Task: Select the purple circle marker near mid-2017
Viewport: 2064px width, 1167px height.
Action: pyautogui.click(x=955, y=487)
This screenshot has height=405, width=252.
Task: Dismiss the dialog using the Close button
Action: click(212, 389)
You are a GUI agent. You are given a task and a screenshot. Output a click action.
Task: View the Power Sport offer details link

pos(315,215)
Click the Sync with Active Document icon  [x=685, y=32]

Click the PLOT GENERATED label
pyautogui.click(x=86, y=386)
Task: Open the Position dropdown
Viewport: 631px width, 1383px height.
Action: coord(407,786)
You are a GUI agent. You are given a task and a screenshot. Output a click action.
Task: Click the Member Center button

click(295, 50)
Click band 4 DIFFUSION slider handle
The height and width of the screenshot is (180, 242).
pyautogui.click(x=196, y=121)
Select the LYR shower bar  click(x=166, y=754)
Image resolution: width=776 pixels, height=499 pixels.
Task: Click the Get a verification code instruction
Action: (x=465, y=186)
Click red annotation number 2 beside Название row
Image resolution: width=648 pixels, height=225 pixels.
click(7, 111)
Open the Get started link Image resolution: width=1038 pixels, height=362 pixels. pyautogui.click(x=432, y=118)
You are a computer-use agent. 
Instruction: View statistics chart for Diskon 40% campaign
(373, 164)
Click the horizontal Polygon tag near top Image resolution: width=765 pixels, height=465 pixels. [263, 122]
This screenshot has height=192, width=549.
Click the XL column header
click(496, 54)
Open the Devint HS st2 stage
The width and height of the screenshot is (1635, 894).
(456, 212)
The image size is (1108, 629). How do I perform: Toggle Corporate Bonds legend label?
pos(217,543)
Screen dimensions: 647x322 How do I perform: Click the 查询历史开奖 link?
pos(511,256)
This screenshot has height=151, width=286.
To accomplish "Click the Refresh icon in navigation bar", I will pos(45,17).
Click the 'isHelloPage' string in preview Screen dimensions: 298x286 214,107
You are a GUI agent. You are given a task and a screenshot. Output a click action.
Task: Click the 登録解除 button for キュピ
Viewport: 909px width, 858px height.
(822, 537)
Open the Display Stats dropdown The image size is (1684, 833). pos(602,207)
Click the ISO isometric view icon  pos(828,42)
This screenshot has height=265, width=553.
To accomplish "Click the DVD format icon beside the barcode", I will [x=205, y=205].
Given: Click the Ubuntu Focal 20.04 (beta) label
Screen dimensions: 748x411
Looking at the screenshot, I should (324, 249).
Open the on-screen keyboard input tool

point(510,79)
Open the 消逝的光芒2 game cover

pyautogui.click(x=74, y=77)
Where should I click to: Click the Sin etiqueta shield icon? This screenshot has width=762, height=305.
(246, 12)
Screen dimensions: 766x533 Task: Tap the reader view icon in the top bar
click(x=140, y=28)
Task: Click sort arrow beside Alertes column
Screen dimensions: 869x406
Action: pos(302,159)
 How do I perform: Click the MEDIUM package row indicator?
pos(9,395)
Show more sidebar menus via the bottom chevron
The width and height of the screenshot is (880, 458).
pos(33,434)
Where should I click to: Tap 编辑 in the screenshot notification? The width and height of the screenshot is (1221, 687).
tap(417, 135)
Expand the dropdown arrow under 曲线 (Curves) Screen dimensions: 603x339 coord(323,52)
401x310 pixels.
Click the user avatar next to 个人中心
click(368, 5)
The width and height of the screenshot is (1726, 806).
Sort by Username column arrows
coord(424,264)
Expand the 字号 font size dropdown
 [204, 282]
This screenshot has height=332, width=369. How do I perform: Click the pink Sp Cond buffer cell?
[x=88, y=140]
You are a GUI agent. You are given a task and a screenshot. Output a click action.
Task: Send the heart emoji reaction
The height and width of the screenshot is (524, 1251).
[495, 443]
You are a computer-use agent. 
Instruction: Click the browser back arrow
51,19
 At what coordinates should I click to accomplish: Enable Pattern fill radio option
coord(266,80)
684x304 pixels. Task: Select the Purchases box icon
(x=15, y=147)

··········

### TASK STATEMENT
Here the output must be the lines above from the line with "Open the Get" to the line with "This screenshot has height=265, width=553.", both included, duplicated word for word and nothing else.

### FINISHED EXERCISE
Open the Get started link Image resolution: width=1038 pixels, height=362 pixels. pyautogui.click(x=432, y=118)
You are a computer-use agent. 
Instruction: View statistics chart for Diskon 40% campaign
(373, 164)
Click the horizontal Polygon tag near top Image resolution: width=765 pixels, height=465 pixels. [263, 122]
This screenshot has height=192, width=549.
Click the XL column header
click(496, 54)
Open the Devint HS st2 stage
The width and height of the screenshot is (1635, 894).
(456, 212)
The image size is (1108, 629). How do I perform: Toggle Corporate Bonds legend label?
pos(217,543)
Screen dimensions: 647x322 How do I perform: Click the 查询历史开奖 link?
pos(511,256)
This screenshot has height=151, width=286.
To accomplish "Click the Refresh icon in navigation bar", I will pos(45,17).
Click the 'isHelloPage' string in preview Screen dimensions: 298x286 214,107
You are a GUI agent. You are given a task and a screenshot. Output a click action.
Task: Click the 登録解除 button for キュピ
Viewport: 909px width, 858px height.
(822, 537)
Open the Display Stats dropdown The image size is (1684, 833). pos(602,207)
Click the ISO isometric view icon  pos(828,42)
This screenshot has height=265, width=553.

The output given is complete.